What are your favourite releases from recent times?

Ritual Necromancy – “Disintrested Horror
Hooded Menace – “Ossuarium Silhouettes Unhallowed
Devil Master – “Satan Spits on Children of Light
Tomb Mold – “Planetary Clairvoyance
Full of Hell – “Weeping Choir

There’s been a lot. I think metal right now is as strong as it in a long time. I don’t think that there’s a lack of new metal. I think that it 2019 has been one of the strongest years we’ve had in a long time. And I feel like we say that every year.

What’s currently on your playlist?

While writing or touring and playing metal, I kind of will gravitate towards listening to stuff that isn’t metal. I’ve been revisiting a lot of stuff that I liked when I was younger like in junior high. I liked a lot of indie/emo like Jimmy eat world who are from my hometown in Arizona. So when I was younger, there was a whole scene, house shows and all. you would call it emo now, or back then it would be called emo. But I think that later on, on, the word emo kind of got taken over by My Chemical Romance or Fall Out Boy or something, which is not something that I’m into. So I’m hesitant to say the word emo but that’s, that’s what I would describe it as what I would like. I do listen to a lot of hip hop, Memphis hip hop like three six mafia. I try to mix it up because at a metal show if the sound guys playing metal in between the metal bands, it kind of gets old after a while. So if I’m getting in the van listening to to music, I’m going to usually try to listen to something that not metal just so it I just don’t burn myself out.

You are touring North America with Exhumed, Necro and Judiciary. What are you looking forward to at the shows?

I’m looking forward to playing our new songs live. Except for sweltering madness, which is something that we had written before and released as a single, most of the songs on the album haven’t made their live debut on tour yet. I’m excited to play a lot of those songs live.

Do you have any more shows or a tour planned?

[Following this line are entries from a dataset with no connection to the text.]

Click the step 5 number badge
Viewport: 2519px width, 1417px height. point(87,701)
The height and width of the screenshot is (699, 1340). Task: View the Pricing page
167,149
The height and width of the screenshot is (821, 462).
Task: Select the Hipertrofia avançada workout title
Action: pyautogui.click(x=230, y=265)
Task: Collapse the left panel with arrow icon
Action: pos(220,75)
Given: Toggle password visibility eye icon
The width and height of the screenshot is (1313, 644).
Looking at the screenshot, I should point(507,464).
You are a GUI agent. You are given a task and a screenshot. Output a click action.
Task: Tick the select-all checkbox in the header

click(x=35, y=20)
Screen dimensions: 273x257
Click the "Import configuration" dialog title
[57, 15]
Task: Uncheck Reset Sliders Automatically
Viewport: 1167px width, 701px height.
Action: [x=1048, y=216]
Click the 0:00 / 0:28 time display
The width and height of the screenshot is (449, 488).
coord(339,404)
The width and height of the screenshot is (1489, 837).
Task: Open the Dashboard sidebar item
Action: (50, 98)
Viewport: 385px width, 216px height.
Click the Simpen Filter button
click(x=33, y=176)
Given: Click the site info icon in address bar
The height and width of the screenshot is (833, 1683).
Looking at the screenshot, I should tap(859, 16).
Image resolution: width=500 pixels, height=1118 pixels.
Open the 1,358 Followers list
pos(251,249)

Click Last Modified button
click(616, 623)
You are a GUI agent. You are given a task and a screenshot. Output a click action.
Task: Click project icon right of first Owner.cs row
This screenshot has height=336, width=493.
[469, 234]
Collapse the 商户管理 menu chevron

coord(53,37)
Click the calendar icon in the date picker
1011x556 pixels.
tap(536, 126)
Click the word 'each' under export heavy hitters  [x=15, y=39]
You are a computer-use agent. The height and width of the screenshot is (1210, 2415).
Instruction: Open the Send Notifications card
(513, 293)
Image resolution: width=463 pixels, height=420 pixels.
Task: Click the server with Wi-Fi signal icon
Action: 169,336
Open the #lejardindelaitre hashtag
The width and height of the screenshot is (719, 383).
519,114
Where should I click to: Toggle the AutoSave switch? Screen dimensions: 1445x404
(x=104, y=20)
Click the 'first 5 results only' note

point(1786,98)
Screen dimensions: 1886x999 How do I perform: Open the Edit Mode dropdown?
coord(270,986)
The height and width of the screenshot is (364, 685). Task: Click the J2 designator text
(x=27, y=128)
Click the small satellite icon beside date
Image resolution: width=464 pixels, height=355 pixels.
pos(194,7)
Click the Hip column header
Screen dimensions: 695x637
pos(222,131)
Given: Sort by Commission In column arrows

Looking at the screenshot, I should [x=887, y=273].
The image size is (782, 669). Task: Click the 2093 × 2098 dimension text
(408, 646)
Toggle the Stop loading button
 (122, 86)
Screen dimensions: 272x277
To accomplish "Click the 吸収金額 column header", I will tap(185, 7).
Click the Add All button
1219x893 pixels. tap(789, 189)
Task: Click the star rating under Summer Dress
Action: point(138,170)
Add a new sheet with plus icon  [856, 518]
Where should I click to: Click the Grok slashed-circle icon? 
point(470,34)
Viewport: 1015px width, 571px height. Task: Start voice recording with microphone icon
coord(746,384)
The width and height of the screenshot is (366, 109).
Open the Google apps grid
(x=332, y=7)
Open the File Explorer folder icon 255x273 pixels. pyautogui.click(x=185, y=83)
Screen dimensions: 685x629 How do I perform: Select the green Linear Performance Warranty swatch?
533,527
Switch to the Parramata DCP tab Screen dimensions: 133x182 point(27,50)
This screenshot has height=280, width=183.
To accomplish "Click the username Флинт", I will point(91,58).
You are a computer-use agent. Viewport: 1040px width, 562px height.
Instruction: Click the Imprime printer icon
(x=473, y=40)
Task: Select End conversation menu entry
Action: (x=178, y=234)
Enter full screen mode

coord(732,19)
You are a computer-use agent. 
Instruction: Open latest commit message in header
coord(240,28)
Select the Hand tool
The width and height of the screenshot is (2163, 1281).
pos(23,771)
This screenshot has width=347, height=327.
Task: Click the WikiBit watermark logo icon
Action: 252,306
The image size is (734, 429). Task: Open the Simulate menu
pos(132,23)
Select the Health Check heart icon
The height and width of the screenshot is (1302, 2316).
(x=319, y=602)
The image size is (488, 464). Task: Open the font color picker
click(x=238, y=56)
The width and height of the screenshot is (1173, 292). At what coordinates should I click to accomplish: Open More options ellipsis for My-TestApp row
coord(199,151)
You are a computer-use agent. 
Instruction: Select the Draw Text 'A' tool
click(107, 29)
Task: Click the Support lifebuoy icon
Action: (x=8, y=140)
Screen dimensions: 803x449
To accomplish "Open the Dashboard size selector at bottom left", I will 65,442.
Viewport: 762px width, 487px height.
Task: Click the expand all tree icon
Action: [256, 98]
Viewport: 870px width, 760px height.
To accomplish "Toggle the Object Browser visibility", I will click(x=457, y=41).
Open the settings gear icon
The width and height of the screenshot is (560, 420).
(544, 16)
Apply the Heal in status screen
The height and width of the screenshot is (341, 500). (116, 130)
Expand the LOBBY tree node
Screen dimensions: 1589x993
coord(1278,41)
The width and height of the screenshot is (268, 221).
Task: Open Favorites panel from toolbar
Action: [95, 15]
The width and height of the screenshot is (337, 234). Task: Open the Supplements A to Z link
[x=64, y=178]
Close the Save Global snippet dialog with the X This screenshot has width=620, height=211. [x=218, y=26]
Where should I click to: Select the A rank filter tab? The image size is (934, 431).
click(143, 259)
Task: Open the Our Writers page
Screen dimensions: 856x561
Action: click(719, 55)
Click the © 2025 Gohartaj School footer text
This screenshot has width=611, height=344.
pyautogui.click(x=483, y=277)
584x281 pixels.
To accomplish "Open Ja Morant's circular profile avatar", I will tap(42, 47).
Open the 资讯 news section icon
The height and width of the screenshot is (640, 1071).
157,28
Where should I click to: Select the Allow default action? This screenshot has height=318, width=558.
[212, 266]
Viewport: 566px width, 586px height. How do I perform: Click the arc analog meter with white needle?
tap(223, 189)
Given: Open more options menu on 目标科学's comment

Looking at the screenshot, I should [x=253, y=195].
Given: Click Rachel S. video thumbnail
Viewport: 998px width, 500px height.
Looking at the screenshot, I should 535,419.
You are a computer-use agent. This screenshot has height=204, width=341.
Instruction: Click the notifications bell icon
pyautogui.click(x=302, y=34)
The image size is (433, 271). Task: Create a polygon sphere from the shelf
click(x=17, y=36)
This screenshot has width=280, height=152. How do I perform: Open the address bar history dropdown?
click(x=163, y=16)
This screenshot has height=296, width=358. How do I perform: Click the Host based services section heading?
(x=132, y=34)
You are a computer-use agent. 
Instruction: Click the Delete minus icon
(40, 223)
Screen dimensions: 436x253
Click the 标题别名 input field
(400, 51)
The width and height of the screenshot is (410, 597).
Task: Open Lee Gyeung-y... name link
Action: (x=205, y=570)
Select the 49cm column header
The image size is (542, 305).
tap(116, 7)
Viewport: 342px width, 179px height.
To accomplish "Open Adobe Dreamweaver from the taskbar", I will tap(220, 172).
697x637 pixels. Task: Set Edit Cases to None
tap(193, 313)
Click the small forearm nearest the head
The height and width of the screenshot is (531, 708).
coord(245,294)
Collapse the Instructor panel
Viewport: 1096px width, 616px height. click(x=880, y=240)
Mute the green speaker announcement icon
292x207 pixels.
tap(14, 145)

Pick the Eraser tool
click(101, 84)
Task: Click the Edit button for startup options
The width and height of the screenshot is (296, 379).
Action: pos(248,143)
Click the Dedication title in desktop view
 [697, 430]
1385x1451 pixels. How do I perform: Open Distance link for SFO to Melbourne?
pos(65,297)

As far as what’s announced now it takes us towards the end of the year. We’re starting to plan out next year, we’ll do some more US touring, we’re going to go to Europe, hopefully play some new places that we haven’t like Japan, Australia, Southeast Asia and South America. With this new record, we’re trying to take it to a new level. So hopefully next year we’ll be all over the planet.

Many thanks Chase, the album is indeed a great thing, and we thank you for your time. Any decent fan of Death Metal or just good music in itself should be all over this.